Your goal: Starting at the line that contains "Where should I click to: Open", reproduce every line through the end of the entries below, with no pictures in the copy.

Data for this exercise:
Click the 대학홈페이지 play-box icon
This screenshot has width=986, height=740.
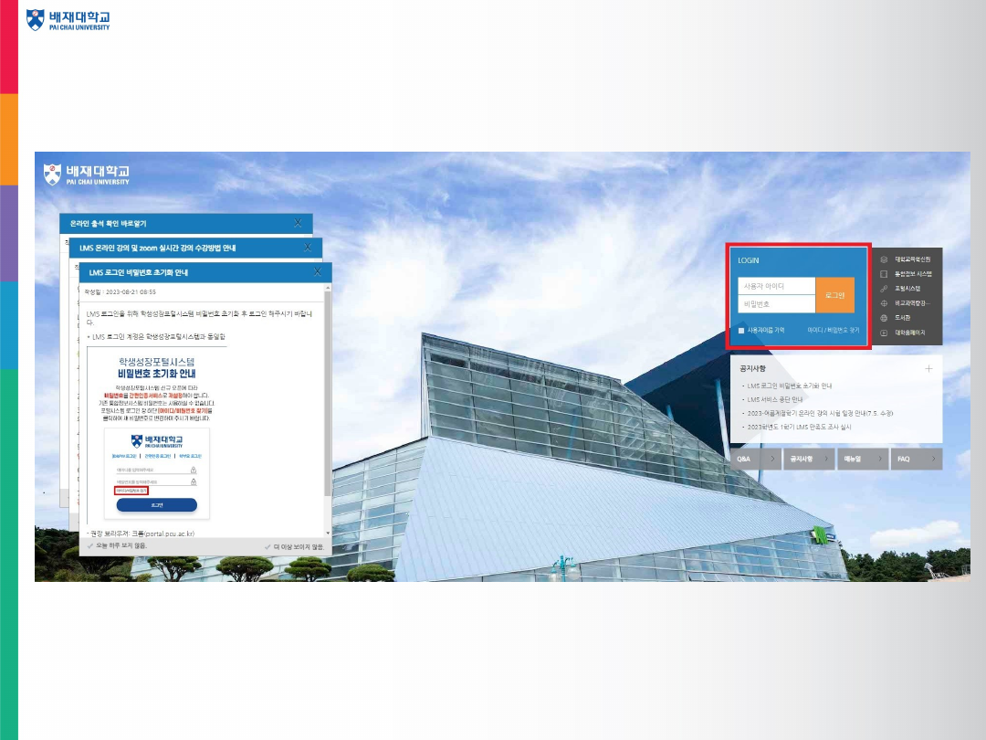(x=884, y=333)
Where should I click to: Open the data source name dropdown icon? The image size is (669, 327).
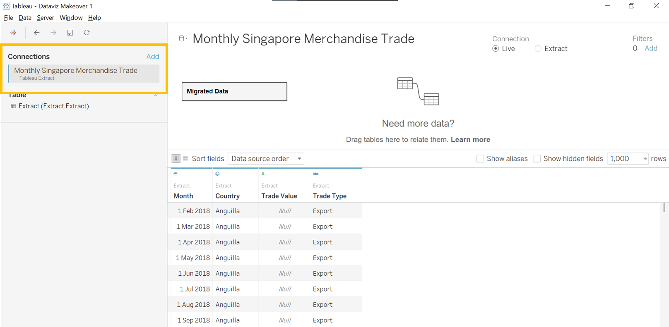point(183,38)
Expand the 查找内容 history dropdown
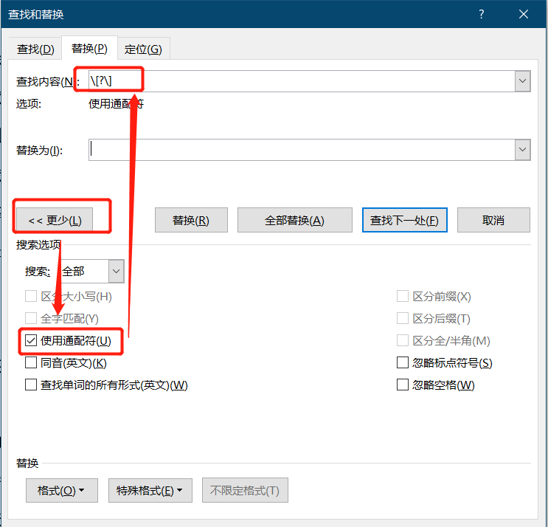The height and width of the screenshot is (527, 548). [x=523, y=81]
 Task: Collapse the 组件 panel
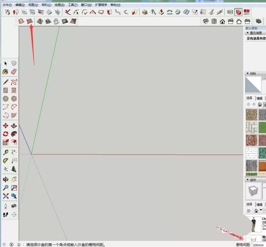[247, 179]
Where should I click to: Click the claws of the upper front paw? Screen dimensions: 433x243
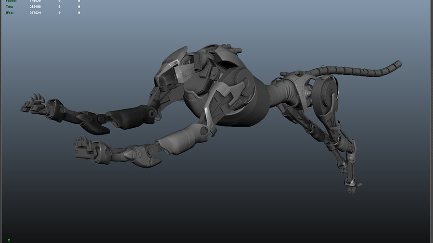pos(34,103)
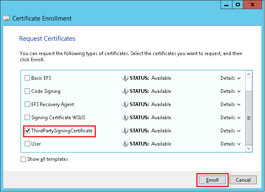265x192 pixels.
Task: Expand Details for Signing Certificate WSUS
Action: (x=230, y=118)
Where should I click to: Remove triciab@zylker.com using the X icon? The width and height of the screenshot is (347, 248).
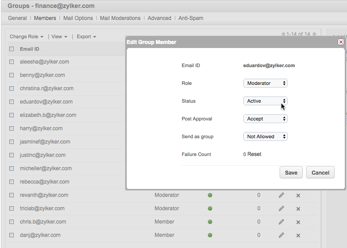(x=298, y=209)
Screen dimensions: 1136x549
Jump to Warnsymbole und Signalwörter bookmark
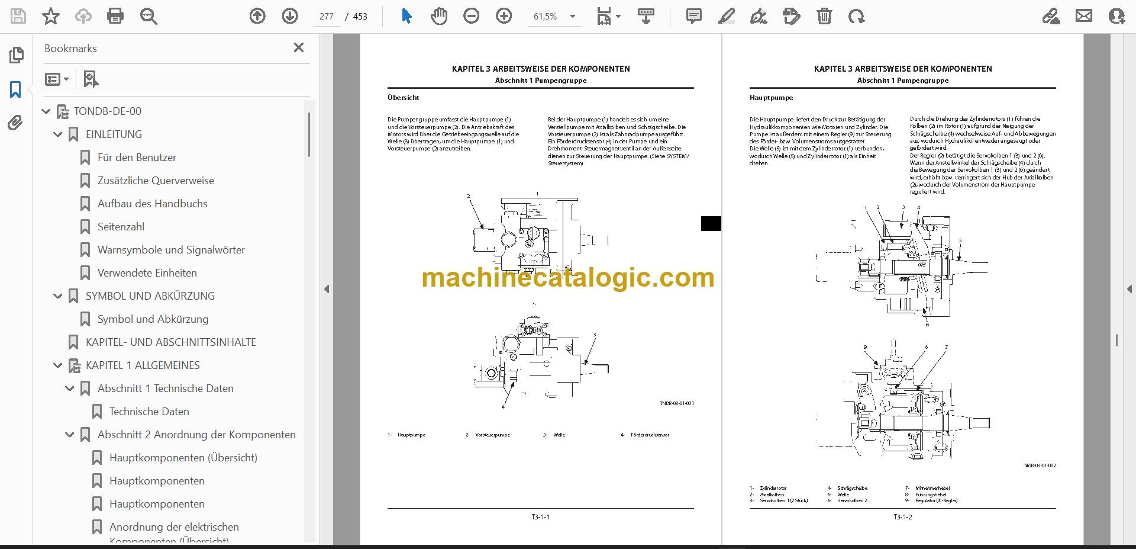(x=171, y=250)
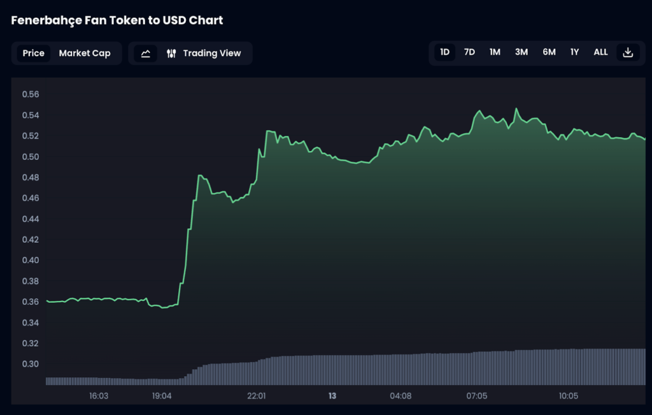Show the 1M price history
Screen dimensions: 652x415
[x=495, y=52]
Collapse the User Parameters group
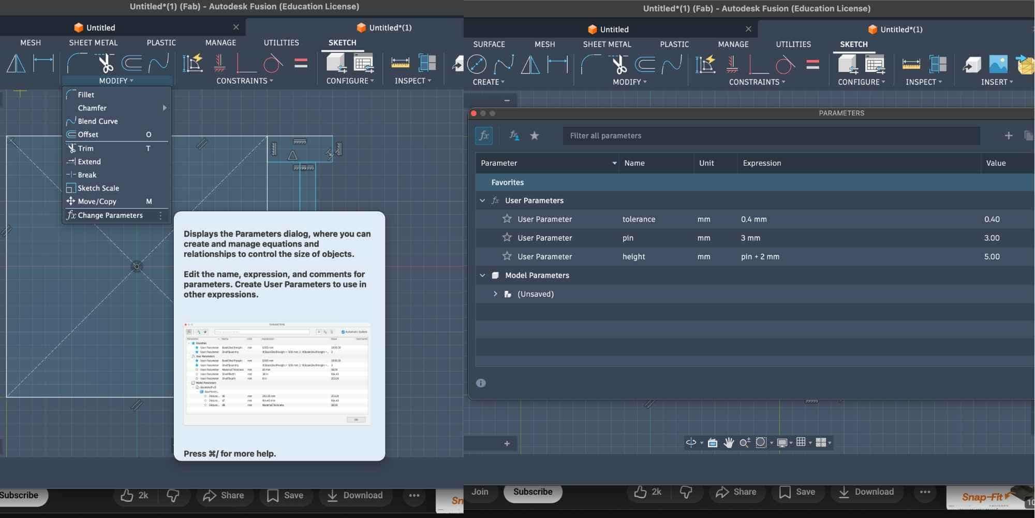Image resolution: width=1035 pixels, height=518 pixels. [x=482, y=200]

Result of this task:
Where should I click to: Open the data source name dropdown icon? The image size is (669, 327).
point(183,38)
Expand the 查找内容 history dropdown
The height and width of the screenshot is (527, 548). [x=523, y=81]
 Task: Collapse the 组件 panel
[247, 179]
Where should I click to: Click the claws of the upper front paw? Screen dimensions: 433x243
pos(34,103)
265x192 pixels.
Task: Expand Details for Signing Certificate WSUS
Action: (x=230, y=118)
Where should I click to: Remove triciab@zylker.com using the X icon? The width and height of the screenshot is (347, 248).
(x=298, y=209)
Screen dimensions: 1136x549
Jump to Warnsymbole und Signalwörter bookmark
(x=171, y=250)
Show the 1M price history
Screen dimensions: 652x415
[x=495, y=52]
Collapse the User Parameters group
Image resolution: width=1035 pixels, height=518 pixels. [x=482, y=200]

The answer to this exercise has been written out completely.